**Task prompt:** Retype the records below word for word, starting at the line containing "Screen dimensions: 800x550" and ending at the line containing "Instruction: Click the Vente MKT sell button", with both of those lines included.

**Information supplied:**
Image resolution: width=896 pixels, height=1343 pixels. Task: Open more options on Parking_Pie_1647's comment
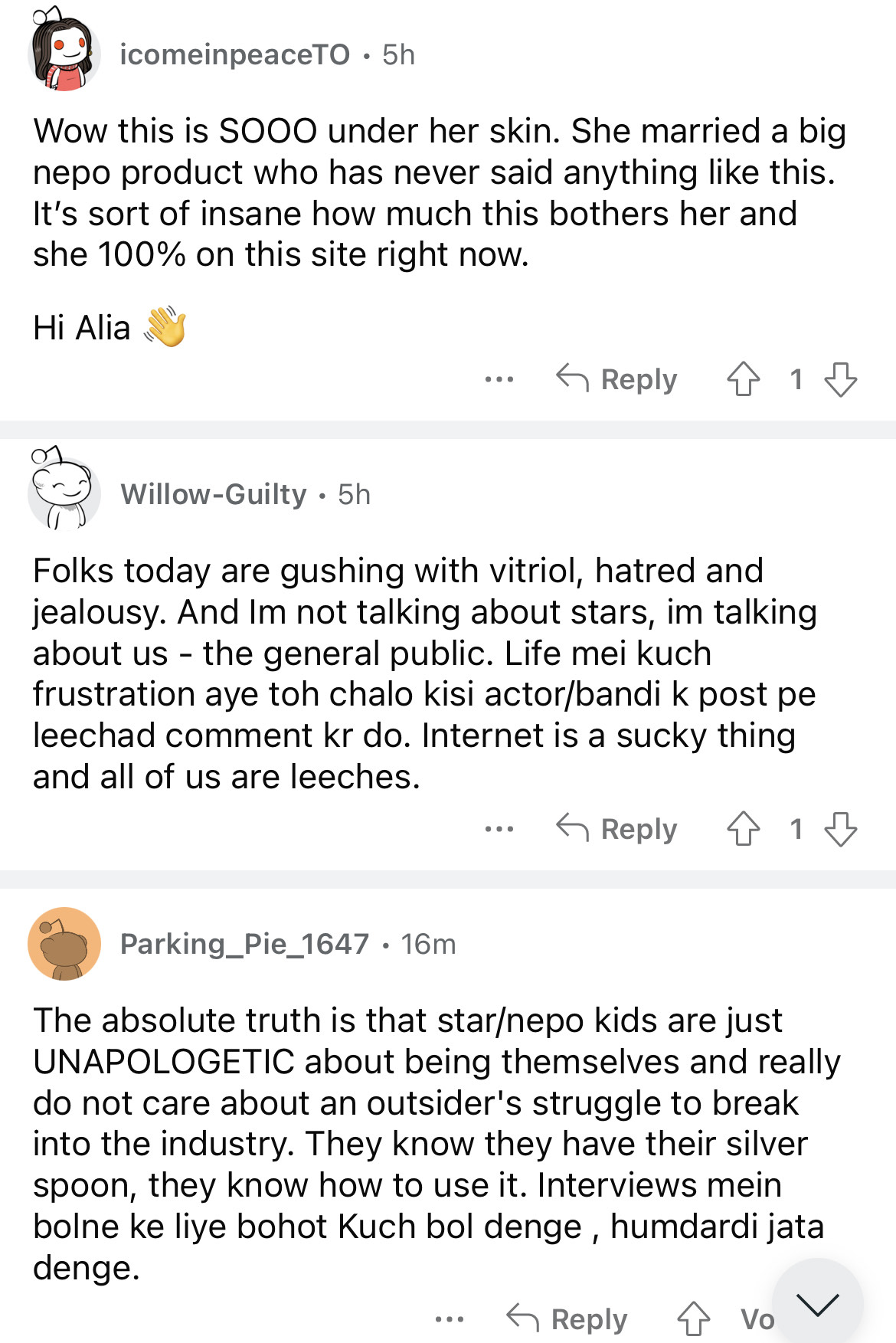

* * *

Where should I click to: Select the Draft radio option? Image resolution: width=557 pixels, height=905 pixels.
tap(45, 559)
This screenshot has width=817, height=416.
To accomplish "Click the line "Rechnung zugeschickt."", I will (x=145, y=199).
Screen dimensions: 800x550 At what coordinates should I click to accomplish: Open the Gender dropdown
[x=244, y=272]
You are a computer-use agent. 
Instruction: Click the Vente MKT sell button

**Task output:**
Screen dimensions: 800x550 At what coordinates should I click to accomplish: Open the Gender dropdown
[x=244, y=272]
You are a computer-use agent. 
Instruction: Click the Vente MKT sell button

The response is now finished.